• _YOUR TASK_:
From the records below, pull out every line that contains the string "height" and copy each one in full.

** Begin RECORD EXCERPTS **

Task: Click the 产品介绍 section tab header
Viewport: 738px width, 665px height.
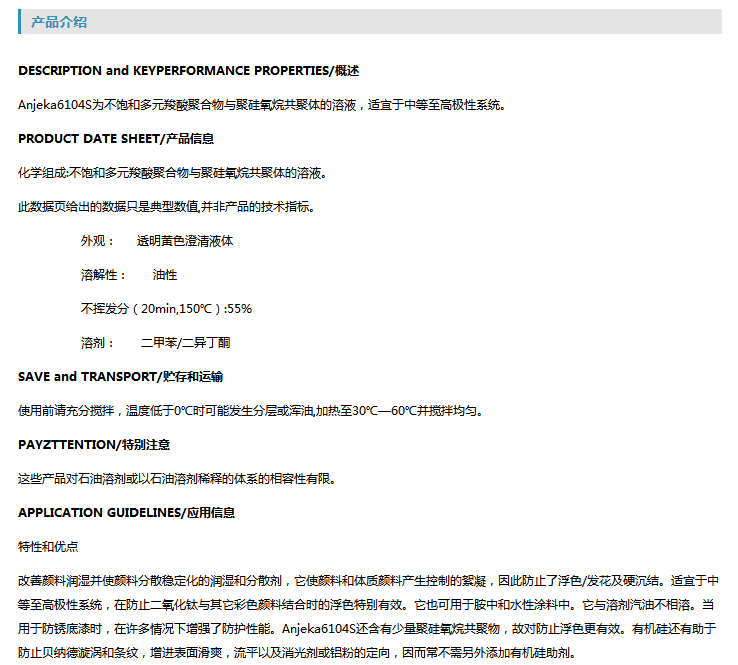Action: click(x=58, y=22)
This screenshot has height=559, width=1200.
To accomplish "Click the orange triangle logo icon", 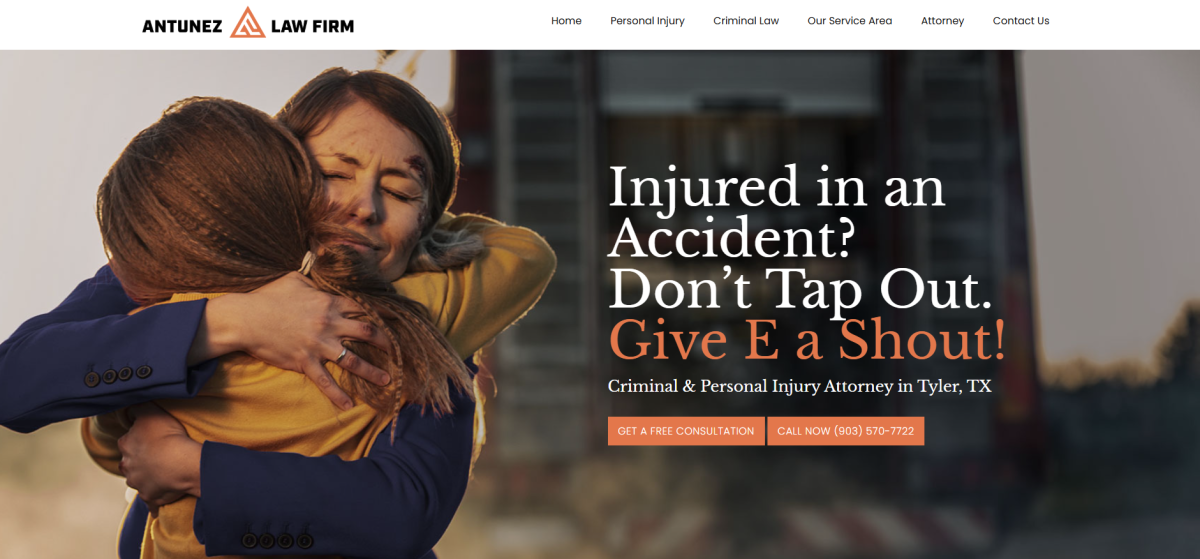I will tap(248, 22).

** End RECORD EXCERPTS **

• _WRITTEN RESPONSE_:
Viewport: 738px width, 665px height.
This screenshot has height=559, width=1200.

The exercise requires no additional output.